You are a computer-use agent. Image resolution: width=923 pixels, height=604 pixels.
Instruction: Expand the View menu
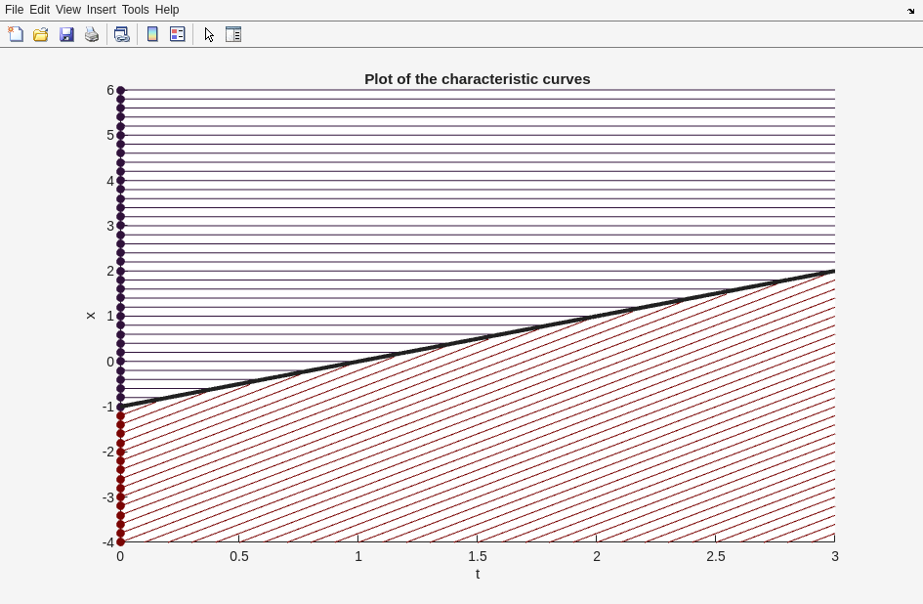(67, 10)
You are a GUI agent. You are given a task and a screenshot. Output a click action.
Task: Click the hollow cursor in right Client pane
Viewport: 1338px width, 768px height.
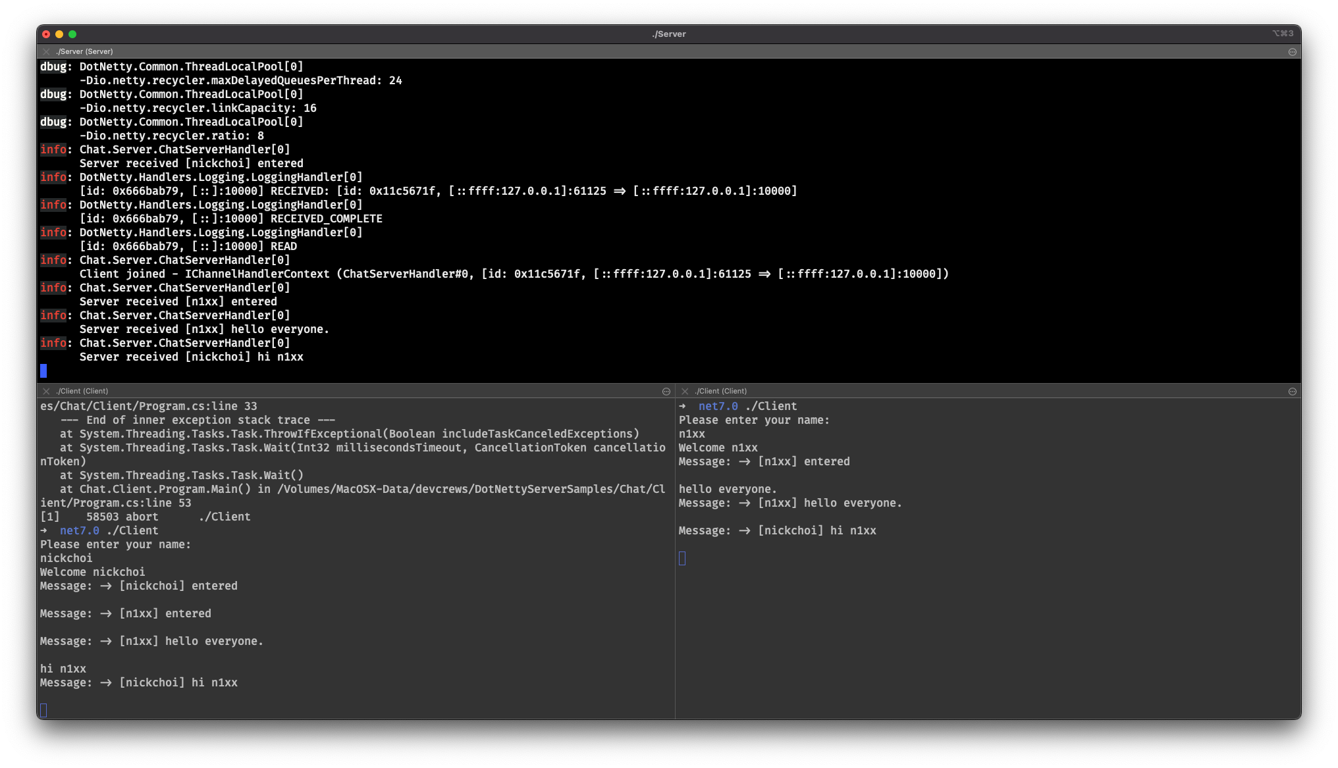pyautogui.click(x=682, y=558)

WHAT THE TASK ASKS => Return every line above word for word, minus images.

ANSWER SECTION =>
You are a computer-use agent. Image resolution: width=923 pixels, height=604 pixels.
Instruction: Expand the View menu
(67, 10)
You are a GUI agent. You are given a task and a screenshot. Output a click action.
Task: Click the hollow cursor in right Client pane
Viewport: 1338px width, 768px height.
pyautogui.click(x=682, y=558)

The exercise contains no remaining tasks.